Archive for January, 2013

President Obama signs Medicare lien reform legislation

By Gary E. Adams

Friday, January 11th, 2013

President Obama has signed changes to the Medicare Secondary Payer Act as passed by the Congress.  These changes clarify the methods to be used in obtaining information from Medicare relating to payments made by them, and imposes time limits on Medicare to respond to requests for information.

For injured workers, these changes mean that there should be fewer delays in the resolution of their claims for work-related injuries due to Medicare’s historically slow responses to requests for information.  For workers’ compensation practitioners, this simplifies the process for obtaining information and gives them some assurance that Medicare cannot pursue claims for reimbursement beyond specified time limits.  Prior to the passage of this Act, Medicare could arguably pursue claims for reimbursement for an unlimited time.

The revisions to the Act include:

Section 201 – Determination of Reimbursement Amount through CMS Website

This section is effective nine (9) months after it is passed into law which is the deadline that CMS must promulgate final regulations to carry it out. It applies to both workers’ compensation and liability claims. The new law outlines a process by which Parties may request a demand letter from Medicare that is good for a period of time before disposition of case. It requires CMS be provided notice within 120 days of an expected or reasonably expected date of settlement, and the expected date of settlement. CMS has 65 days to produce a demand letter, but can extend it another 30 days. After the appropriate time period has lapsed, the Parties can retrieve the Demand information from the website and rely on it so long as the settlement occurs within 120 days of notice and 3 days from the last download of the website. This part also includes a mini-dispute process. If elected, the Secretary’s determination is final and not subject to appeal.
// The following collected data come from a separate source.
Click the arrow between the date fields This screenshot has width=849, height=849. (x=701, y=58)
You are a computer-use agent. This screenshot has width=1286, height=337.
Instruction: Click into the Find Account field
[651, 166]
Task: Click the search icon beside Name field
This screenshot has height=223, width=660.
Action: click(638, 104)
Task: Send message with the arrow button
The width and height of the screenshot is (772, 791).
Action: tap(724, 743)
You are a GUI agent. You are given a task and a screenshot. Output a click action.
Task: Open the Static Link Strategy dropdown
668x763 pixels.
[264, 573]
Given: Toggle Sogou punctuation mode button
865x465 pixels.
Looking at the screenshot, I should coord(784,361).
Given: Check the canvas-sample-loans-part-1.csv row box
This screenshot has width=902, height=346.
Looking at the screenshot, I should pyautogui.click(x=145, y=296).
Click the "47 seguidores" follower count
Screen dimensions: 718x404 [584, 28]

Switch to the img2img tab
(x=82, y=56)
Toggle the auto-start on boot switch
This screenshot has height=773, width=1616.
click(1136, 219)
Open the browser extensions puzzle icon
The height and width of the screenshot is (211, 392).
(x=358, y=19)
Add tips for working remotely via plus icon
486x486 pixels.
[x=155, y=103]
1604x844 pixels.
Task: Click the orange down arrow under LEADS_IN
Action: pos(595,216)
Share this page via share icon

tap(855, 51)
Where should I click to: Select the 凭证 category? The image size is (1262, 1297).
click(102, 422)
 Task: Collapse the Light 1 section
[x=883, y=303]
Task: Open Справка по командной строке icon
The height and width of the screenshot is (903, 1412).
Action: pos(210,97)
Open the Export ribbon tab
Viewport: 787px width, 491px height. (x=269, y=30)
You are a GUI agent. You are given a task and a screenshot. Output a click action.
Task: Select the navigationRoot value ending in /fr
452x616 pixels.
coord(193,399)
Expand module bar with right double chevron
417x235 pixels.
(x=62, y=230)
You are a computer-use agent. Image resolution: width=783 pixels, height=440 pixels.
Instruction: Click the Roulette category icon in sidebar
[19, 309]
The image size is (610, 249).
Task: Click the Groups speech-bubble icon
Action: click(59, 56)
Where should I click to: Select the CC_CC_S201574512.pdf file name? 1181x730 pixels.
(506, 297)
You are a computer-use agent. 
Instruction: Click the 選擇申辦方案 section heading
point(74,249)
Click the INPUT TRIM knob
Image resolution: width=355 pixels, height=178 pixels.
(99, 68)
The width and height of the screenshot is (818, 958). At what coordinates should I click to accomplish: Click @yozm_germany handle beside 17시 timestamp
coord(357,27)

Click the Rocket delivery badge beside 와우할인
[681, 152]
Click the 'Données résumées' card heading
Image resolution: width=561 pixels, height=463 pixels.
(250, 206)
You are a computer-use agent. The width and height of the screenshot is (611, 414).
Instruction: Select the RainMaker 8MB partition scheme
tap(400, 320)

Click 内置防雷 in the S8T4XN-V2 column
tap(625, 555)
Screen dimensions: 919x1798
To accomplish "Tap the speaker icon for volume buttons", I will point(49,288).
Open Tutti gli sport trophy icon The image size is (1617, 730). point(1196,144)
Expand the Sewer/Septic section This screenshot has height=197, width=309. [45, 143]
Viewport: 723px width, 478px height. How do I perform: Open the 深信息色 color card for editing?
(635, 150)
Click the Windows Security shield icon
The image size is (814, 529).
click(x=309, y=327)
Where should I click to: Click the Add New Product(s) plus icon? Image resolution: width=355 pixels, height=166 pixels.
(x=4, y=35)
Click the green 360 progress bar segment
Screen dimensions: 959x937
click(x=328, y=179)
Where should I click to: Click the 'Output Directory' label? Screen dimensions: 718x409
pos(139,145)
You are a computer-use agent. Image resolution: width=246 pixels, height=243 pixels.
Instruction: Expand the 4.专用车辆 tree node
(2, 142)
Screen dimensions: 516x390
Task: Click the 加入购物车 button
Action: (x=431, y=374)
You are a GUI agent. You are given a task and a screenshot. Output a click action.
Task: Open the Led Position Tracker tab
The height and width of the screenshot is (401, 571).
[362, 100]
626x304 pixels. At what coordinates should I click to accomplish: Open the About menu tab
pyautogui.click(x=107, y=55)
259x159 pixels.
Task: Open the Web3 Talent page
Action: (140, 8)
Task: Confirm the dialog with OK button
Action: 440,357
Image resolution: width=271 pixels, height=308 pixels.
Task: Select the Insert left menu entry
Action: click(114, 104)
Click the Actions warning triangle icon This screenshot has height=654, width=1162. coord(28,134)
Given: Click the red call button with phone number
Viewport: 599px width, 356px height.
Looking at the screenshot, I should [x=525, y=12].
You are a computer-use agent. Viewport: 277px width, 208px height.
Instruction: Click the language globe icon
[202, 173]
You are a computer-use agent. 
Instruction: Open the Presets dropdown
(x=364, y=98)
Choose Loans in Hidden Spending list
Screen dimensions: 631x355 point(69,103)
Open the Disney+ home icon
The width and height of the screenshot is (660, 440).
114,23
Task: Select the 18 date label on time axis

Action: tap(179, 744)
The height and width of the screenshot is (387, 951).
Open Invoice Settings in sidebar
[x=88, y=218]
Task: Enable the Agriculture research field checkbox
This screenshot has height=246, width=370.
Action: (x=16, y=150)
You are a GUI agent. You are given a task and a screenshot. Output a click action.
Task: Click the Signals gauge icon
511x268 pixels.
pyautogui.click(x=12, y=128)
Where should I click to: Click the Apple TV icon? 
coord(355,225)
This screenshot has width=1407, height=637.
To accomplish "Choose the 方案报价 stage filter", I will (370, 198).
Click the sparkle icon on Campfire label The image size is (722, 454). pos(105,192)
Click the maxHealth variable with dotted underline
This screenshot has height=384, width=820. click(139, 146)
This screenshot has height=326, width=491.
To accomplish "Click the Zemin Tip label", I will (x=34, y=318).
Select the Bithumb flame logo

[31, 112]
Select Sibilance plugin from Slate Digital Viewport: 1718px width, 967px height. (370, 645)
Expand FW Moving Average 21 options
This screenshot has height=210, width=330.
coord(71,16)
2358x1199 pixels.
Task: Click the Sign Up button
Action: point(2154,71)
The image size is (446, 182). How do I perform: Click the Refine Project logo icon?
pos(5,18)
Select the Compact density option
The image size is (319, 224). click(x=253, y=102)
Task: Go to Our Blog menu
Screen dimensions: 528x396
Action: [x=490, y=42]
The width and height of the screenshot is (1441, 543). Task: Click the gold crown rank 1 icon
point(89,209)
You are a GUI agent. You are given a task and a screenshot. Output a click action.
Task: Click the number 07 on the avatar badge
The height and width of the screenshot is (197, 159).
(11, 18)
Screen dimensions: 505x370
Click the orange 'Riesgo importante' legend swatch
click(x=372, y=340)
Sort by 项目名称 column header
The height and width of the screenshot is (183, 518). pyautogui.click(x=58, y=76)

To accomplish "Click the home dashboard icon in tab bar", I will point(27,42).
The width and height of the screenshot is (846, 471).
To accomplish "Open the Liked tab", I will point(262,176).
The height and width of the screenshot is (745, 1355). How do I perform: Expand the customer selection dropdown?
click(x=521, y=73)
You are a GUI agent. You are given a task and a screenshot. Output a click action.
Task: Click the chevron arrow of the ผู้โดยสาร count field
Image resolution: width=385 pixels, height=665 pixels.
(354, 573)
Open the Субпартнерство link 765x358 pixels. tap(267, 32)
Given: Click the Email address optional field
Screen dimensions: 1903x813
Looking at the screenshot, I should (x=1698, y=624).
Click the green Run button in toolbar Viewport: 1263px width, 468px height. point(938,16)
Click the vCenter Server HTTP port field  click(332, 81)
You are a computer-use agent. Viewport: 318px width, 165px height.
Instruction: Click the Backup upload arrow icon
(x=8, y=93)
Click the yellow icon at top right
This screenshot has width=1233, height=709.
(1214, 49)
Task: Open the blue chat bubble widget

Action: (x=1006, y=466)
This procedure is an alternative and does not replace the procedure presently provided for by CMS and its contractors. If the process is not followed correctly, the default is what occurs today. No doubt there are consequences as CMS will work hard to mitigate its exposure.

This Section also provides for a right of appeal. It is a new right granted to the insurance carrier that can be taken without consent of the Medicare beneficiary, only notice is required to the Medicare beneficiary. CMS is required to promulgate regulations presumably within nine (9) months. However, the legislation does create potential jurisdiction in Federal Courts for insurance carriers that does not exist today.

Section 205 – Statute of Limitations

This section of the law is effective six (6) months after enactment.  It applies to workers’ compensation, liability and no-fault claims.  The law amends actions brought by the U.S. pursuant to 42 U.S.C. §1395y(b)(2)(B)(iii) and limits actions to enforce reimbursement claims and penalties to three (3) years from Mandatory Insurance Report (Section 111) report of a Settlement, Judgment, Award or Other Payment.  As it exists today, the limitations period is unclear as some Courts have made varying interpretations of the general limitations clause and its applicability to the Medicare Secondary Payer Act.  The new law sets a clear standard, but to trigger protection, the claim must be electronically reported under 42 U.S.C. §1395y(b)(8).  Cases exempt by CMS establish reporting thresholds presumably will follow the general limitations period as interpreted by case law.